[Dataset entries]
━━━━━━━━

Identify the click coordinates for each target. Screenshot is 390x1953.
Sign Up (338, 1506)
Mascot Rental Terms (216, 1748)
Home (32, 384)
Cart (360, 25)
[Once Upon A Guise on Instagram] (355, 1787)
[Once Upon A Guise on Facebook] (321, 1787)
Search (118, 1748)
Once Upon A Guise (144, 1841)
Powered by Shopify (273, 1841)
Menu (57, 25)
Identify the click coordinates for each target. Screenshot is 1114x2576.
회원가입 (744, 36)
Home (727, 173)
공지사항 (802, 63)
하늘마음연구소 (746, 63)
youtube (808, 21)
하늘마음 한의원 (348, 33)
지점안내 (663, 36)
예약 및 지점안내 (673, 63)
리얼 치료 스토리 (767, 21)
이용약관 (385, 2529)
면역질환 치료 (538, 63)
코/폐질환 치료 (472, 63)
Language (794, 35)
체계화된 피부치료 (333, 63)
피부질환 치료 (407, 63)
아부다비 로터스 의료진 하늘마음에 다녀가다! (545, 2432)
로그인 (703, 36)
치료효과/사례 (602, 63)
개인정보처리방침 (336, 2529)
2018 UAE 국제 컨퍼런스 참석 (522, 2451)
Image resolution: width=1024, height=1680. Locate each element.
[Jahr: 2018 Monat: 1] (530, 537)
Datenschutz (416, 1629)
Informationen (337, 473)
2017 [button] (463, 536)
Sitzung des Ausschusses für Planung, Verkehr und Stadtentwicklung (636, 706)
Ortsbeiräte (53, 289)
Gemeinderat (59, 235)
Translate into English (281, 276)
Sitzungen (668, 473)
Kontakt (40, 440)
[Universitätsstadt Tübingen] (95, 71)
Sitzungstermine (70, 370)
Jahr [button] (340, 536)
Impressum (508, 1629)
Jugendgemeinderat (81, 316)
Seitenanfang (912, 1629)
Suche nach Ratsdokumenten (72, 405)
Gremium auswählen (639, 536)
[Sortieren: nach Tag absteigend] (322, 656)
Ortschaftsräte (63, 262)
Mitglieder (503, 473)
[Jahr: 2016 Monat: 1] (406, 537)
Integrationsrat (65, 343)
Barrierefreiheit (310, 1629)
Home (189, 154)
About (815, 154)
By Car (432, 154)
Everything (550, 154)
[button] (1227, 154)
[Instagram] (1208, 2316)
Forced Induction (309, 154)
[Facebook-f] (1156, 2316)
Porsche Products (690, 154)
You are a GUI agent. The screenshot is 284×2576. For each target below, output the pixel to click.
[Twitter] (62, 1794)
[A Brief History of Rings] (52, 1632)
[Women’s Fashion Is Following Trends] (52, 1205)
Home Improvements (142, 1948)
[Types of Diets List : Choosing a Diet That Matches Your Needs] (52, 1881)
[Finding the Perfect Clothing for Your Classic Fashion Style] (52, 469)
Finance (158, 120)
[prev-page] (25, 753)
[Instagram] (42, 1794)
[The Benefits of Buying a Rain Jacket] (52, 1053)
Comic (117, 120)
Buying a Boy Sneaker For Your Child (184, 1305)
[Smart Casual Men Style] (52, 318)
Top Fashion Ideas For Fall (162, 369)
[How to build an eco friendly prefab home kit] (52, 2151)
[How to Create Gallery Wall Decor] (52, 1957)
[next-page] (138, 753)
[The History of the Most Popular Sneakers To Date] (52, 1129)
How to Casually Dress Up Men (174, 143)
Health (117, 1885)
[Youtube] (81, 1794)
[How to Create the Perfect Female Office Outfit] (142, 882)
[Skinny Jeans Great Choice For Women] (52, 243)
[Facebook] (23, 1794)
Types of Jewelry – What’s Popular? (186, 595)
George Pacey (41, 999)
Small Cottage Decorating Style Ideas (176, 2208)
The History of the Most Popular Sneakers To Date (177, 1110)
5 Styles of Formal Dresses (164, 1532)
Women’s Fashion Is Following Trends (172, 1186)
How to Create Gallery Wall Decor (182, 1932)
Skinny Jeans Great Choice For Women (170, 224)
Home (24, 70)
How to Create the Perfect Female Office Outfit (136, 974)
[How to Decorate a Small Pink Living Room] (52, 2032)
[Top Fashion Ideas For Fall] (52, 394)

━━━━━━━━

=== TASK PROMPT ===
Copy each of the records above so that nothing differs from the original.

=== COMPLETED TASK ===
Identify the click coordinates for each target. Screenshot is 390x1953.
Sign Up (338, 1506)
Mascot Rental Terms (216, 1748)
Home (32, 384)
Cart (360, 25)
[Once Upon A Guise on Instagram] (355, 1787)
[Once Upon A Guise on Facebook] (321, 1787)
Search (118, 1748)
Once Upon A Guise (144, 1841)
Powered by Shopify (273, 1841)
Menu (57, 25)
Identify the click coordinates for each target. Screenshot is 1114x2576.
회원가입 (744, 36)
Home (727, 173)
공지사항 (802, 63)
하늘마음연구소 (746, 63)
youtube (808, 21)
하늘마음 한의원 (348, 33)
지점안내 (663, 36)
예약 및 지점안내 (673, 63)
리얼 치료 스토리 (767, 21)
이용약관 (385, 2529)
면역질환 치료 (538, 63)
코/폐질환 치료 (472, 63)
Language (794, 35)
체계화된 피부치료 (333, 63)
피부질환 치료 (407, 63)
아부다비 로터스 의료진 하늘마음에 다녀가다! (545, 2432)
로그인 (703, 36)
치료효과/사례 (602, 63)
개인정보처리방침 (336, 2529)
2018 UAE 국제 컨퍼런스 참석 (522, 2451)
Image resolution: width=1024, height=1680. Locate each element.
[Jahr: 2018 Monat: 1] (530, 537)
Datenschutz (416, 1629)
Informationen (337, 473)
2017 [button] (463, 536)
Sitzung des Ausschusses für Planung, Verkehr und Stadtentwicklung (636, 706)
Ortsbeiräte (53, 289)
Gemeinderat (59, 235)
Translate into English (281, 276)
Sitzungen (668, 473)
Kontakt (40, 440)
[Universitätsstadt Tübingen] (95, 71)
Sitzungstermine (70, 370)
Jahr [button] (340, 536)
Impressum (508, 1629)
Jugendgemeinderat (81, 316)
Seitenanfang (912, 1629)
Suche nach Ratsdokumenten (72, 405)
Gremium auswählen (639, 536)
[Sortieren: nach Tag absteigend] (322, 656)
Ortschaftsräte (63, 262)
Mitglieder (503, 473)
[Jahr: 2016 Monat: 1] (406, 537)
Integrationsrat (65, 343)
Barrierefreiheit (310, 1629)
Home (189, 154)
About (815, 154)
By Car (432, 154)
Everything (550, 154)
[button] (1227, 154)
[Instagram] (1208, 2316)
Forced Induction (309, 154)
[Facebook-f] (1156, 2316)
Porsche Products (690, 154)
You are a GUI agent. The screenshot is 284×2576. For each target below, output the pixel to click.
[Twitter] (62, 1794)
[A Brief History of Rings] (52, 1632)
[Women’s Fashion Is Following Trends] (52, 1205)
Home Improvements (142, 1948)
[Types of Diets List : Choosing a Diet That Matches Your Needs] (52, 1881)
[Finding the Perfect Clothing for Your Classic Fashion Style] (52, 469)
Finance (158, 120)
[prev-page] (25, 753)
[Instagram] (42, 1794)
[The Benefits of Buying a Rain Jacket] (52, 1053)
Comic (117, 120)
Buying a Boy Sneaker For Your Child (184, 1305)
[Smart Casual Men Style] (52, 318)
Top Fashion Ideas For Fall (162, 369)
[How to build an eco friendly prefab home kit] (52, 2151)
[How to Create Gallery Wall Decor] (52, 1957)
[next-page] (138, 753)
[The History of the Most Popular Sneakers To Date] (52, 1129)
How to Casually Dress Up Men (174, 143)
Health (117, 1885)
[Youtube] (81, 1794)
[How to Create the Perfect Female Office Outfit] (142, 882)
[Skinny Jeans Great Choice For Women] (52, 243)
[Facebook] (23, 1794)
Types of Jewelry – What’s Popular? (186, 595)
George Pacey (41, 999)
Small Cottage Decorating Style Ideas (176, 2208)
The History of the Most Popular Sneakers To Date (177, 1110)
5 Styles of Formal Dresses (164, 1532)
Women’s Fashion Is Following Trends (172, 1186)
How to Create Gallery Wall Decor (182, 1932)
Skinny Jeans Great Choice For Women (170, 224)
Home (24, 70)
How to Create the Perfect Female Office Outfit (136, 974)
[How to Decorate a Small Pink Living Room] (52, 2032)
[Top Fashion Ideas For Fall] (52, 394)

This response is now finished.